No sólo es una serie que nos presenta a los lejanos años 80 como algo nostálgico, sino que contrapone a la generación de aquella época que veía películas de Karate, en la que Bruce Lee era un ídolo y tuvo como resultado que en aquellos años la cartelera estuviera repleta con películas de Van Damme y Steven Segal. Así como películas en las que su final tuviera que ver con algún resultado en un duelo mediado por reglas de un dojo o cuadrilátero. Ahora, en pleno 2018 están fuera de moda, los chicos ya no se ponen una cinta en la cabeza, pues prefieren pasar su tiempo inmerso en el mundo digital.

Así como los chicos de antes hacían lunadas en la playa y ahora prefieren hacer pool parties, la serie nos presenta un cambio dramático. Lo que en la película de los ochentas el pertenecer a un dojo te hacía popular, ahora en la serie, es para los nerds –palabra en desuso por cierto– y los loosers.

Sin ánimo de hacer un spoiler, la serie hace alusión al rumor tan difundido en internet que se hizo viral en redes sociales hace algunos años, e hizo que los fans de la película nos emocionáramos y debatiéramos al respecto: el verdadero “gandalla” no fue Johnny, sino Daniel San. Al contrario de la película de los 80´s,  la serie nos presenta a Daniel y a su familia como miembros del prestigios Club Encinos, sí, de aquel famoso club en el que salió corriendo embarrado de salsa avergonzado y humillado por la clase alta a la que pertenecía Johnny Lawrence, el que ahora, devastado e inmerso en una crisis postraumática por haber perdido aquel torneo a causa del mítico punto, propinado por la patada que hizo efectiva la  famosa e imitada “técnica de la grulla”, ahora es un empleado de mantenimiento de casas y edificios, sí, así como lo era el señor Miyagi.

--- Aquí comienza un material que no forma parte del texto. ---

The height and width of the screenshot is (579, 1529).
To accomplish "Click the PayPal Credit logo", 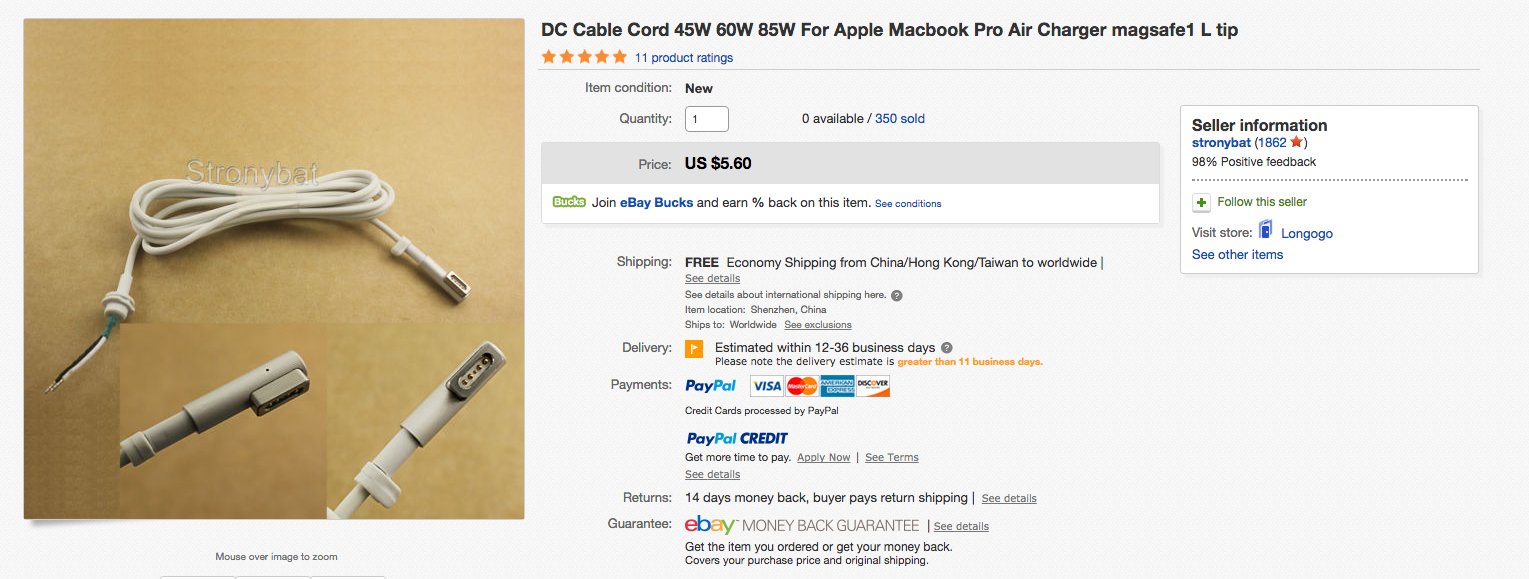I will click(x=737, y=438).
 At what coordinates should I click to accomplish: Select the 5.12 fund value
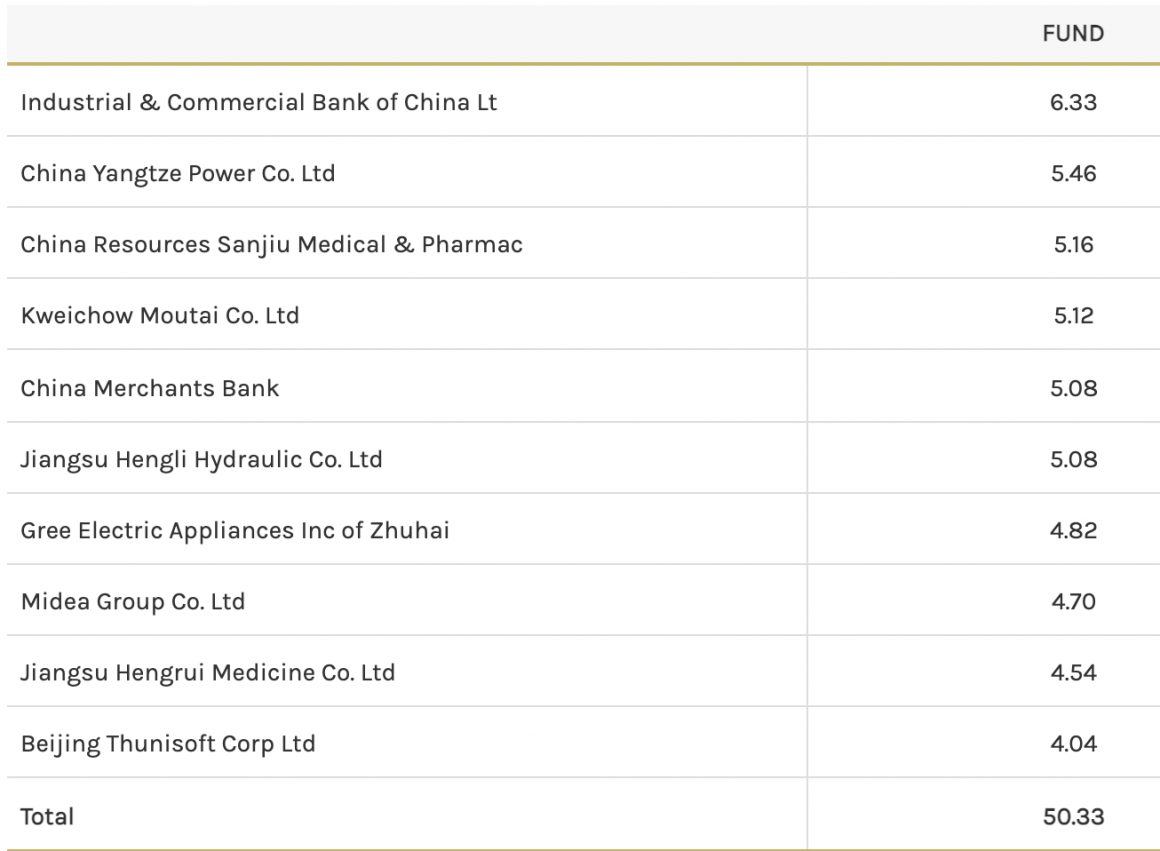tap(1073, 316)
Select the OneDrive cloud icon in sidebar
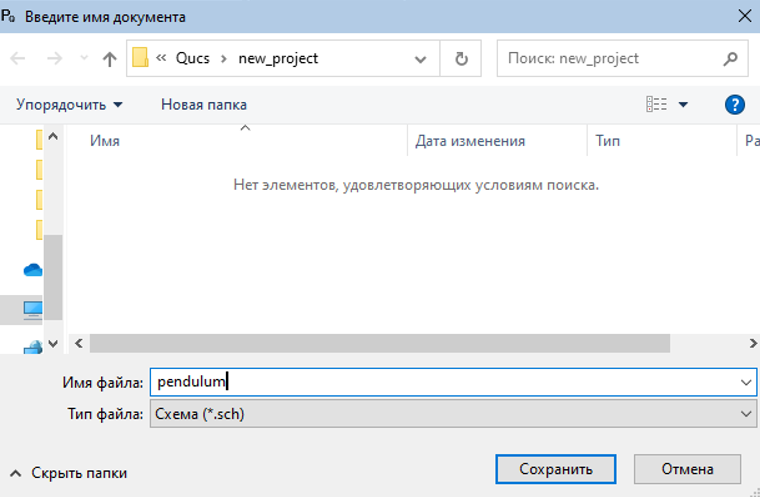This screenshot has width=762, height=497. (x=33, y=270)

Cabe destacar que ahora, en segundo plano, la historia gira alrededor de una nueva generación californiana, en donde hay personajes que son resultado de generaciones de migrantes latinos y orientales, los que dan una nueva imagen incluyente a la serie, que, sin temor a equivocarnos, provocará más de una sonrisa a los treintones y cuarentones de hoy en día y que hará que añoren aquella juventud que se escapó sin sentir. Tal vez estamos ante una de las series que mejor evoque los 80´s, pues contrapone elementos de la cultura pop del ayer y del hoy, convirtiéndola así en una de las mejores propuestas del 2018.